Reproduce, without any change, the records running from the line that contains "Where should I click to: Click the Apteki" through the line that contains "Open the Summons", including both of those lines.

## MATERIAL TO PROCESS
===

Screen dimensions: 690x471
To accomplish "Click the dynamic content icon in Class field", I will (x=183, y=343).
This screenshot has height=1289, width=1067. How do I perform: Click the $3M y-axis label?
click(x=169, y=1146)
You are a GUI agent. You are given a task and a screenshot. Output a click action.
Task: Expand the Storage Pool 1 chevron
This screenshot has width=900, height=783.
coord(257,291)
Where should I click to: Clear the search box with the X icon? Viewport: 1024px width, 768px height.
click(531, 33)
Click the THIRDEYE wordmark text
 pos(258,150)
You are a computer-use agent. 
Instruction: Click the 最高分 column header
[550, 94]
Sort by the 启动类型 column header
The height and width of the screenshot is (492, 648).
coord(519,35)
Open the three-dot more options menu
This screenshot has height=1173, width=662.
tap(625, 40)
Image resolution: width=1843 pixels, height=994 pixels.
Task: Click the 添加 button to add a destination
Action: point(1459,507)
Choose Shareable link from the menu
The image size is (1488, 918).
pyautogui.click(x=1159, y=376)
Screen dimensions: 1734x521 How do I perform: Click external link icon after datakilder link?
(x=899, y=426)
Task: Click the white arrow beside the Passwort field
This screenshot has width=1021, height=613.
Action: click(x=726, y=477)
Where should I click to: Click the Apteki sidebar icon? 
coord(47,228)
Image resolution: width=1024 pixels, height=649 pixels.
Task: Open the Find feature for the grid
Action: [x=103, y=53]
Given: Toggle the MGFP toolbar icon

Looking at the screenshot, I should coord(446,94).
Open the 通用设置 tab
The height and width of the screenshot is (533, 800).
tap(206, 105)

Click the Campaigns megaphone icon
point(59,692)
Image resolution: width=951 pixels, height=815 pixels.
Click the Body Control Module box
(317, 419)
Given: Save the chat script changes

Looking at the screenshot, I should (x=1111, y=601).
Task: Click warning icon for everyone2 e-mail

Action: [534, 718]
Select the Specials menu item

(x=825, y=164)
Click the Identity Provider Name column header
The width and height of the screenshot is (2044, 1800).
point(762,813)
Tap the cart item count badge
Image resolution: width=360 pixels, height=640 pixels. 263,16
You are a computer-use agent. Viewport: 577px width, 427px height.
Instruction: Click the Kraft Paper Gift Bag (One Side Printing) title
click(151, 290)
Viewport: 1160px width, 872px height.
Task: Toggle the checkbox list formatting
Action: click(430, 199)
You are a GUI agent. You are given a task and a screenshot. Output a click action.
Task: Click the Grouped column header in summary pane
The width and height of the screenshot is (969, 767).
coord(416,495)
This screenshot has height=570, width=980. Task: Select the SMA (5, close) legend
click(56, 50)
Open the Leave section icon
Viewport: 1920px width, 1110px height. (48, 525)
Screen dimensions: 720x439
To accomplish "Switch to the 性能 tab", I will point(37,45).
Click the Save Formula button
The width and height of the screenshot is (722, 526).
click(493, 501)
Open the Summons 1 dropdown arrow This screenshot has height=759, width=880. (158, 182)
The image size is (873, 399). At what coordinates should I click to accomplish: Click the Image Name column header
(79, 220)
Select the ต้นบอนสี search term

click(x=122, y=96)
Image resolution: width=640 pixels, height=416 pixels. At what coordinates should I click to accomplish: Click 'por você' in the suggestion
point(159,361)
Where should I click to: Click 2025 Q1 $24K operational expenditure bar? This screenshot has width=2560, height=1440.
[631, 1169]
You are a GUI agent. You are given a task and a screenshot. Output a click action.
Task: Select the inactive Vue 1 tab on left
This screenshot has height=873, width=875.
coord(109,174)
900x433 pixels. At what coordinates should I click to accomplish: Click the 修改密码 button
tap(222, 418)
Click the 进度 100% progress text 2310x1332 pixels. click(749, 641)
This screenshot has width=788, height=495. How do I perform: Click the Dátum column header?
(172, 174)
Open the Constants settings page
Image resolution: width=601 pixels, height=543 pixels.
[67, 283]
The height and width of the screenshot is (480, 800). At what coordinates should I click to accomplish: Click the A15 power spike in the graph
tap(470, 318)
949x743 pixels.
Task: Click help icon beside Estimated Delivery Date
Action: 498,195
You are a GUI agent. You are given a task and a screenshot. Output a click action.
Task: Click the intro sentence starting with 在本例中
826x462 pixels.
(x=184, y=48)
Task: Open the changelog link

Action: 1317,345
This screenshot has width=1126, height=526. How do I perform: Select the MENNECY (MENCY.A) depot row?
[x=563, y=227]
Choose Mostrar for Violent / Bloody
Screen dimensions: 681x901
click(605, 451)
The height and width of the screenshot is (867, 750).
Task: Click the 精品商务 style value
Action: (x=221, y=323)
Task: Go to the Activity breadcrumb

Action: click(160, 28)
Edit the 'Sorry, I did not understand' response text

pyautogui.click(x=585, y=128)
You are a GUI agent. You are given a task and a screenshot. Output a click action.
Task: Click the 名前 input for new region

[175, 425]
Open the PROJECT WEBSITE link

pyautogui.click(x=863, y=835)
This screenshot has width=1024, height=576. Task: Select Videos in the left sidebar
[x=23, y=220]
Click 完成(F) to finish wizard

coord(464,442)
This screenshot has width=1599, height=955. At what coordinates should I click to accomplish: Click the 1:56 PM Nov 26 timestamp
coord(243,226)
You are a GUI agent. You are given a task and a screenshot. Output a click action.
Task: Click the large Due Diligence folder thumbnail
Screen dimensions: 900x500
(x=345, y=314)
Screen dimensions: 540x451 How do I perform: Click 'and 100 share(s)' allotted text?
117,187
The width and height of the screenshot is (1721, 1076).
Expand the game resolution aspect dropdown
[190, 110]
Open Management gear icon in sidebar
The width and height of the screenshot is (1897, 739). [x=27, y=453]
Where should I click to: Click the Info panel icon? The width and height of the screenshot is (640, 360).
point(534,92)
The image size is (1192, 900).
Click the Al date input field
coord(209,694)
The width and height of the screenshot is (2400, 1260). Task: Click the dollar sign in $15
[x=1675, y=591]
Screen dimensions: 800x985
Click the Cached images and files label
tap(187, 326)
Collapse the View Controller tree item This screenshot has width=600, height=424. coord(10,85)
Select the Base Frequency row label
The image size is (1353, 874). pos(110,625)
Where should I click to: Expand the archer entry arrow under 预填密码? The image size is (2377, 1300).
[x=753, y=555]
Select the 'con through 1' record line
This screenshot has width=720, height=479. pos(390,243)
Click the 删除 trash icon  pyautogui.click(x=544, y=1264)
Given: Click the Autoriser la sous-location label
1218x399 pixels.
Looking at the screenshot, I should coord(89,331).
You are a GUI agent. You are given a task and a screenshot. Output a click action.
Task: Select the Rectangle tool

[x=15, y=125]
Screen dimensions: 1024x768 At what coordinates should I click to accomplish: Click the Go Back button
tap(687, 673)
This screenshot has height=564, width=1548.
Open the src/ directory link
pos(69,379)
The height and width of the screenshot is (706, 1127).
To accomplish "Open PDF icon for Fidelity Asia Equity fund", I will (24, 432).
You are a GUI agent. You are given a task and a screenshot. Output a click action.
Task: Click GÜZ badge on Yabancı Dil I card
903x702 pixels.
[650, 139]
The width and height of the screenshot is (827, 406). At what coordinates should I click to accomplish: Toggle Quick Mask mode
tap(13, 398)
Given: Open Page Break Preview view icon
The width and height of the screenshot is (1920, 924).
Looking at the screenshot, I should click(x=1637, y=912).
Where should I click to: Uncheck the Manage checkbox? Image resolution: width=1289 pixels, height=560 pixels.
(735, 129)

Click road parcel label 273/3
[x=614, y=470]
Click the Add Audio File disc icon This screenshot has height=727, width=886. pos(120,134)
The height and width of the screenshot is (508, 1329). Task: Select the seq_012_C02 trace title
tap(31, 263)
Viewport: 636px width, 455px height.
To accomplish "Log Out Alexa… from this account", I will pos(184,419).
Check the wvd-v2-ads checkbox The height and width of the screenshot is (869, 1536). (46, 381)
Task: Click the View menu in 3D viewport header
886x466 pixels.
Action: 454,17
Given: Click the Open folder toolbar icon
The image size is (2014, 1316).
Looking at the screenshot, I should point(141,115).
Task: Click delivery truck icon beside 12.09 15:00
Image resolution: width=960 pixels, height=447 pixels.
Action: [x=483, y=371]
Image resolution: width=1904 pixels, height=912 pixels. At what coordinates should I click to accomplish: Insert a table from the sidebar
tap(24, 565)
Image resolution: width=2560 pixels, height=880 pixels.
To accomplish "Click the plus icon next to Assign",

===

## SOLUTION TO THIS TASK
Where should I click to: Click the Apteki sidebar icon? 
coord(47,228)
Image resolution: width=1024 pixels, height=649 pixels.
Task: Open the Find feature for the grid
Action: [x=103, y=53]
Given: Toggle the MGFP toolbar icon

Looking at the screenshot, I should coord(446,94).
Open the 通用设置 tab
The height and width of the screenshot is (533, 800).
tap(206, 105)

Click the Campaigns megaphone icon
point(59,692)
Image resolution: width=951 pixels, height=815 pixels.
Click the Body Control Module box
(317, 419)
Given: Save the chat script changes

Looking at the screenshot, I should (x=1111, y=601).
Task: Click warning icon for everyone2 e-mail

Action: [534, 718]
Select the Specials menu item

(x=825, y=164)
Click the Identity Provider Name column header
The width and height of the screenshot is (2044, 1800).
point(762,813)
Tap the cart item count badge
Image resolution: width=360 pixels, height=640 pixels. 263,16
You are a computer-use agent. Viewport: 577px width, 427px height.
Instruction: Click the Kraft Paper Gift Bag (One Side Printing) title
click(151, 290)
Viewport: 1160px width, 872px height.
Task: Toggle the checkbox list formatting
Action: click(430, 199)
You are a GUI agent. You are given a task and a screenshot. Output a click action.
Task: Click the Grouped column header in summary pane
The width and height of the screenshot is (969, 767).
coord(416,495)
This screenshot has height=570, width=980. Task: Select the SMA (5, close) legend
click(56, 50)
Open the Leave section icon
Viewport: 1920px width, 1110px height. (48, 525)
Screen dimensions: 720x439
To accomplish "Switch to the 性能 tab", I will point(37,45).
Click the Save Formula button
The width and height of the screenshot is (722, 526).
click(493, 501)
Open the Summons 1 dropdown arrow This screenshot has height=759, width=880. (158, 182)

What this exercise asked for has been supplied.